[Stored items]
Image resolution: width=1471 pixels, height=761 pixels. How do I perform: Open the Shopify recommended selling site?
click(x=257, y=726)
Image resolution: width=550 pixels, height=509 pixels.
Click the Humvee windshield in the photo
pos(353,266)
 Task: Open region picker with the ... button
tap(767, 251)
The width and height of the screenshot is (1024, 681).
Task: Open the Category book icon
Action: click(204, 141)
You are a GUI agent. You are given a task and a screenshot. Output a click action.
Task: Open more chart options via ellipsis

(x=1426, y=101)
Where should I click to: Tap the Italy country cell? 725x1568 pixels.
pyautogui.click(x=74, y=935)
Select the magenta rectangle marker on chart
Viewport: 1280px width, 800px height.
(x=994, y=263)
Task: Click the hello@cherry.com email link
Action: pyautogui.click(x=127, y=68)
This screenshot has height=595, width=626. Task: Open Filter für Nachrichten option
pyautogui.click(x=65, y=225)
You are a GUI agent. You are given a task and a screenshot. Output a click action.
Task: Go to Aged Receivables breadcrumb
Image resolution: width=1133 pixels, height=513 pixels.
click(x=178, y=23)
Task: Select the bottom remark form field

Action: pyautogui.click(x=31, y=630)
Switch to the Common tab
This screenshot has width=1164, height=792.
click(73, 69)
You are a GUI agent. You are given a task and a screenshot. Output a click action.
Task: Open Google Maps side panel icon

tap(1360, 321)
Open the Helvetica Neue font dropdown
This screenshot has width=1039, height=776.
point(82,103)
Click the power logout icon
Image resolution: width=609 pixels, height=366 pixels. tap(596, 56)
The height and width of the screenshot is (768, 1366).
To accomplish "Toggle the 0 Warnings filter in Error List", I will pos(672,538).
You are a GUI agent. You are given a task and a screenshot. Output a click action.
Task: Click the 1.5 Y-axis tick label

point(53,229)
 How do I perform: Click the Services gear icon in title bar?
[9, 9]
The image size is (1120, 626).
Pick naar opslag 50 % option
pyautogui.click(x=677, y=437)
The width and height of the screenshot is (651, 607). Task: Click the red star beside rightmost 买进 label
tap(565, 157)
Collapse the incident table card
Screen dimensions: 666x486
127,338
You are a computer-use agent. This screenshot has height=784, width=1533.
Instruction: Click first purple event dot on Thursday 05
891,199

» **EXERCISE PROMPT**: An exact repeat of the lines from the one containing "Screen dimensions: 666x486" through the final line above, both included, is the whole answer.

» **COMPLETED TASK**:
Screen dimensions: 666x486
127,338
You are a computer-use agent. This screenshot has height=784, width=1533.
Instruction: Click first purple event dot on Thursday 05
891,199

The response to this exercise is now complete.